I didn’t want them to see me
Today was the first day of school for my kiddos. My 7 year-old arrived eager, confident, and happy. She has a terrifically sunny disposition and sees good in most everything.
My 5 year-old can be a bit nervous at times, but is a lot of fun. He was soooooo ready to go to kindergarten. He smiled big and was the first one in the car.
When we pulled in the school parking lot, a switch flipped. He went so white I thought he would faint. After a very tearful departure, my day was ruined. I was terrified that my son was miserable and would never like school.
As the day progressed my fears eased and I went about my necessary tasks. Unfortunately one of the tasks brought me right past school to the post office. We live in a small town. There was no avoiding it. It was near lunch time and I just knew my son would be out at recess, see me, and take off running. What was I going to do?
I sped.
I drove as quickly as was safely possible past the school, never pausing to look at the faces of the playing children. I ran in and out of the post office as quickly as possible and got the heck out of Dodge. No children came crying down the street so I felt like I bypassed that landmine and went back to my to-do list.
Getting groceries was the last thing to do on my list. After purchasing all of the things on my list, I could do one of two things.
1. Drive the four miles home, drop off the groceries, and prolong my son’s misery by not being one of the first parents at school.
2. Go sit in the parking lot and work on my coursework for the new class I start teaching next week and greet my babies with open arms as soon as they were dismissed.
Option 2 was my choice.
It turned out to be a terrifying decision. I was going to park in the back parking lot (so as to not be visible from the school), but as luck would have it, there were classes on the back playground having P.E.

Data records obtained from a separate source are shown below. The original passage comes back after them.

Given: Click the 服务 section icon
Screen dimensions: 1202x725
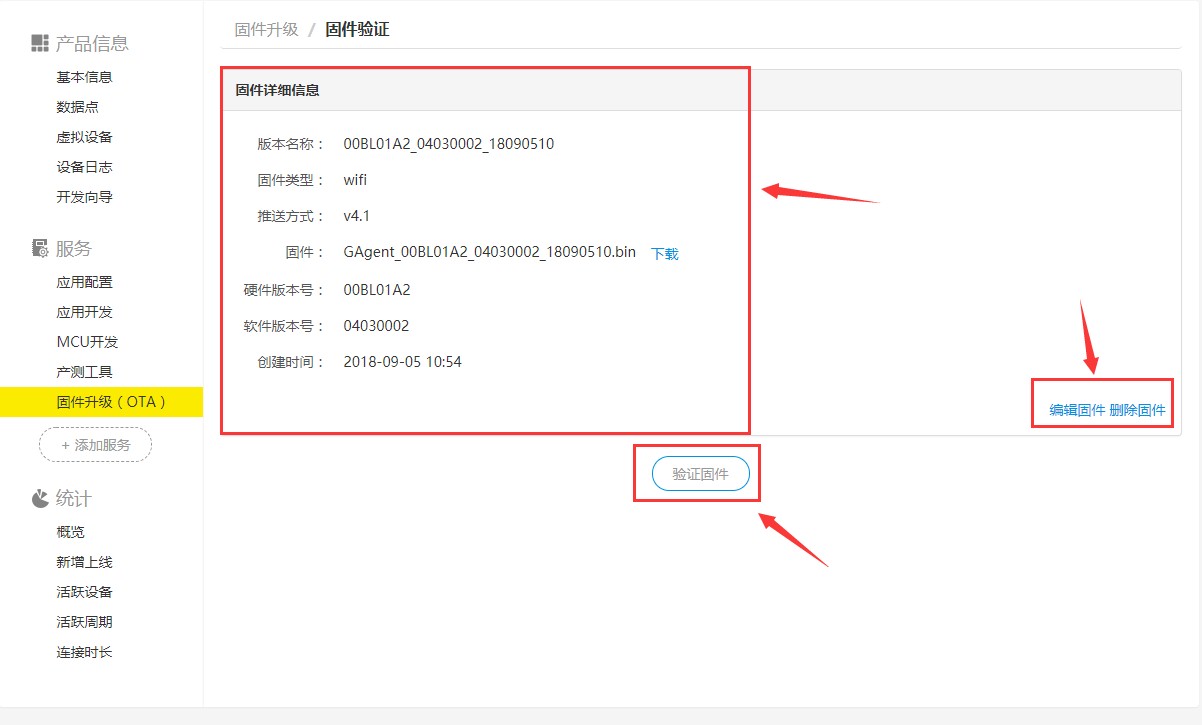Looking at the screenshot, I should [x=40, y=248].
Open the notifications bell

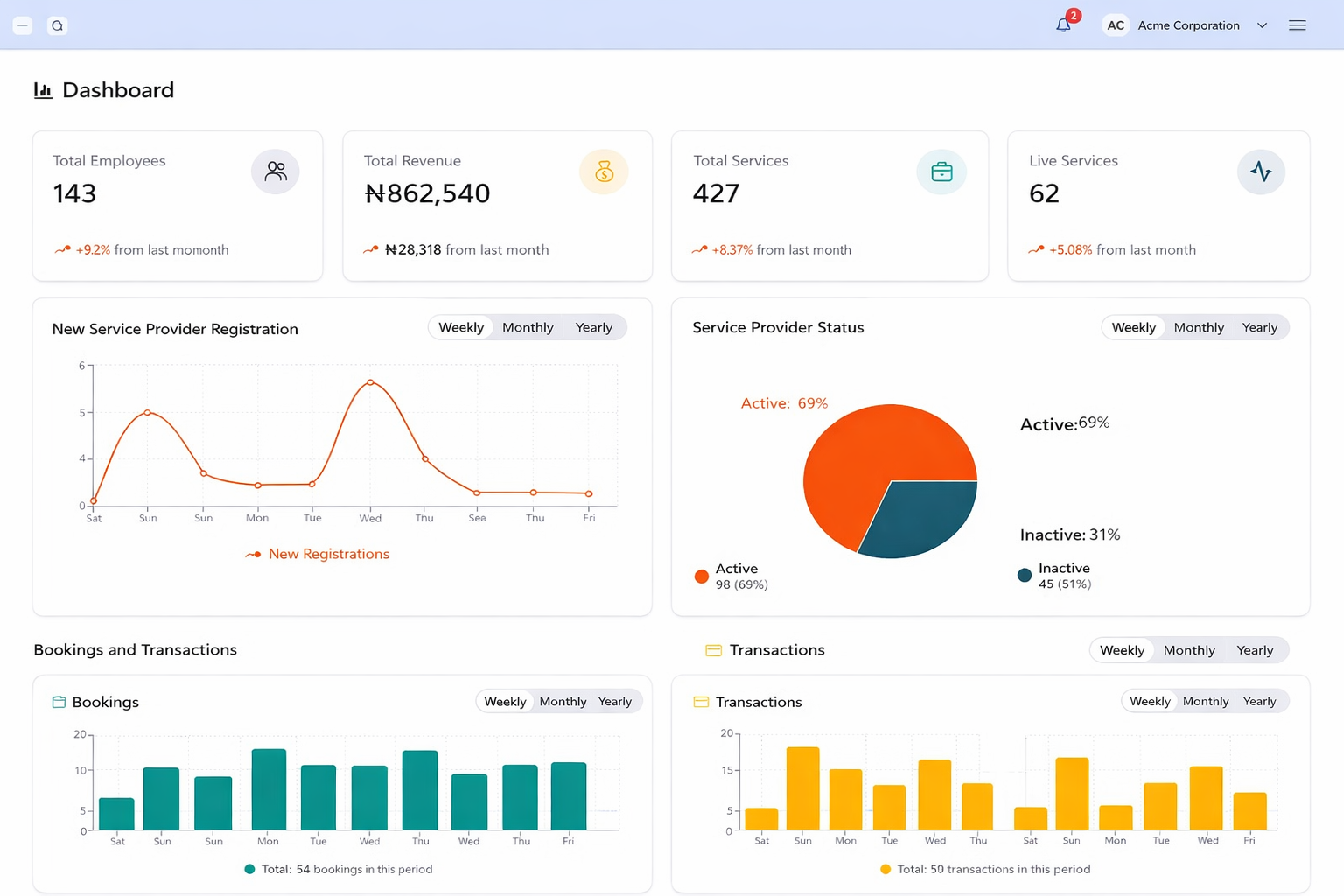(x=1063, y=25)
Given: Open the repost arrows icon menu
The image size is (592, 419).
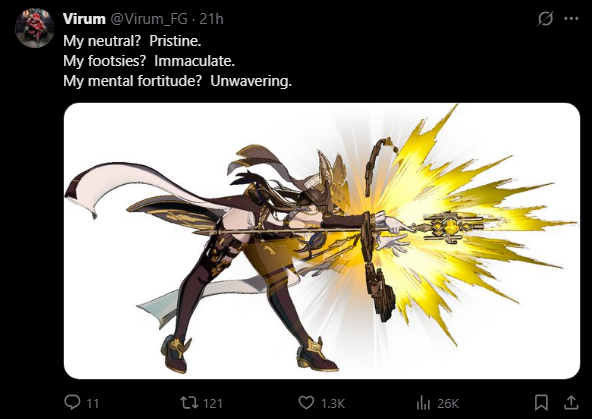Looking at the screenshot, I should 189,402.
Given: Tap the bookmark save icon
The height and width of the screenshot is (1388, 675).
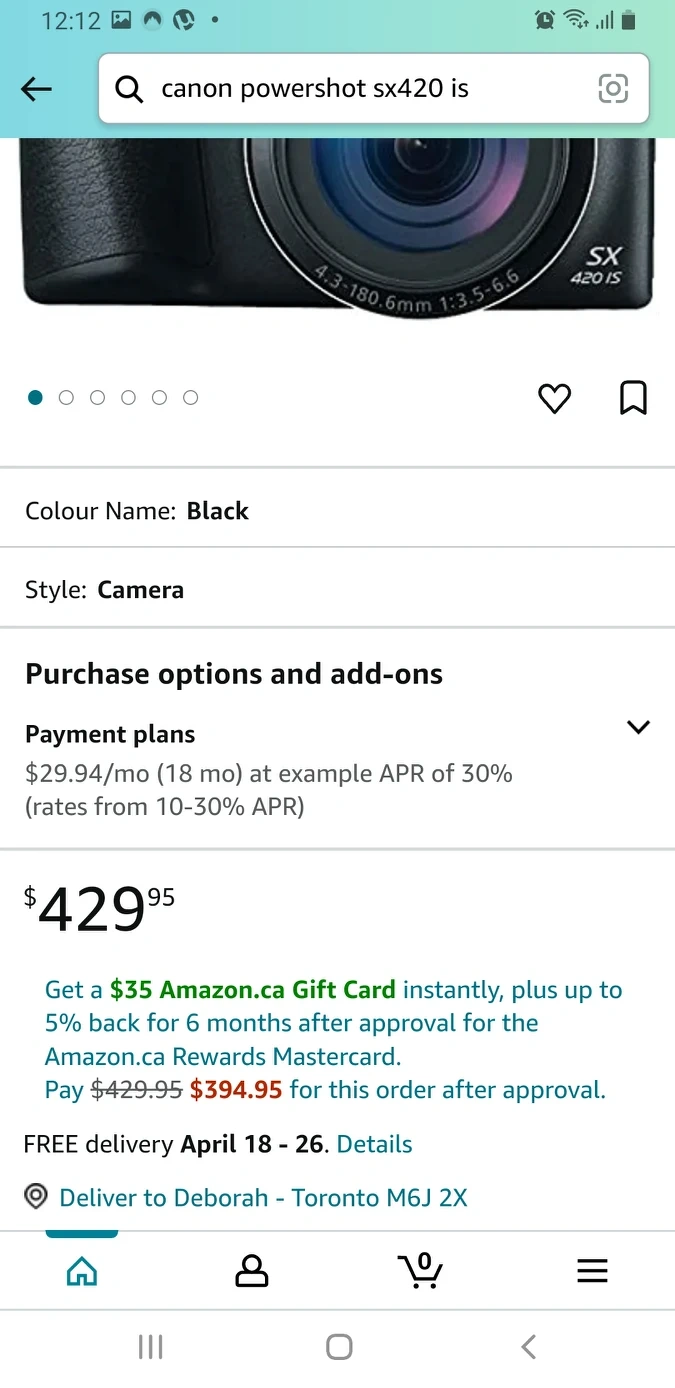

It was horrible! I couldn’t stop. What if my son or daughter were there and they broke down wanting me to take them early. I kept driving.
Now the road that runs behind school is a dead-end. It takes you past a few houses but dead ends at the home of my friend Cindy. I had no where else to go. Unfortunately, I couldn’t just turn around or hang out in her drive way because her wonderfully friendly husband was pulling out as I was pulling in. I didn’t want them to see me. He waved really big and I knew I had to stop.
Cindy was in her kitchen and greeted me warmly after I rang the door bell. I had to do it. I didn’t want my kids to see me.
I broke down and told her about the rough start to the day and she was so supportive. She shared stories of anxieties with her kids and simply served as a sounding board. She was the one person I was glad that saw me.
At 3:15 exactly I left Cindy’s home and headed to school. I filed into the forming line of eager parents and watched as my children went to the next cone for me to pick them up. When they got in the car, I could tell they were glad to see me and that made all the difference.
I didn’t want them to see me cry or the relief I felt when they told me their day was good but it must have been clearly written on my face because my little girl said, “It’s ok, Mommy, we had a good day.” I smiled and agreed. Yes, it was. I am glad I was there to see it.